Endocrine Abstracts (2013) 32 P318 | DOI: 10.1530/endoabs.32.P318

Never too late to discover some extra thyroid tissue

Ana Wessling1, Jose Maria Araguéz1,2, Florbela Ferreira1 & Isabel Carmo1,2


1Endocrinology Department of Santa Maria University Hospital, Lisbon, Portugal; 2Faculty of Medicine, University of Lisbon, Lisbon, Portugal.


Introduction: Ectopic thyroid is a rare entity, resulting from developmental defects at early stages of thyroid embriogenesis. It’s prevalence is 1/100 000–300 000 in general population and 1/4000–8000 in patients with thyroid disease. This condition is more common in females, in Asians and may occur at any age, although it’s most common at younger ages. The most frequent location of ectopic thyroid tissue is at the base of the tongue. In 70–75% of cases is the only thyroid tissue present. The mean age of presentation is at 40.5 years. The most common symptoms are related to the growth of lingual thyroid (dysphagia, disphonia, sleep apnea and in more severe cases respiratory obstruction and hemorrhage) and hypothyroidism, especially in the absence of orthotopic thyroid.

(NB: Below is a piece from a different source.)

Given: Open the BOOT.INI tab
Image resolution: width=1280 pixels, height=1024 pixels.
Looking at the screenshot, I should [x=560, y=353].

Case report: We present a case from a Caucasian white male, 82 years, assymptomatic, with subclinical hypothyroidism diagnosed at routine clinical evaluation. The Ultrasound scan shwowed a decreased size thyroid gland and head and neck CT, ordered because of other clinical problems showed a 25 mm sublingual thyroid gland, confirmed by Scintigraphy. He also did a Laringoscopy wich confirmed a well defined sublingual mass. He was medicated with L-thyroxine and as he kept asymptomatic no other treatment was needed.

Conclusion: This case shows a case of a caucasian male patient with a rare congenital condition, more common in Asian women. He had a lingual ectopic gland and also a orthotopic thyroid, which only happens in 25–30% of these cases. This is probably the main reason why he kept assymptomatic most of his life, until the age of 82 (mean age of diagnosis 40.5 years) and his clinical presentation consisted only in a subclinical hypothyroidism. So, in clinical practice we should be carefull precluding any condition just based on probability.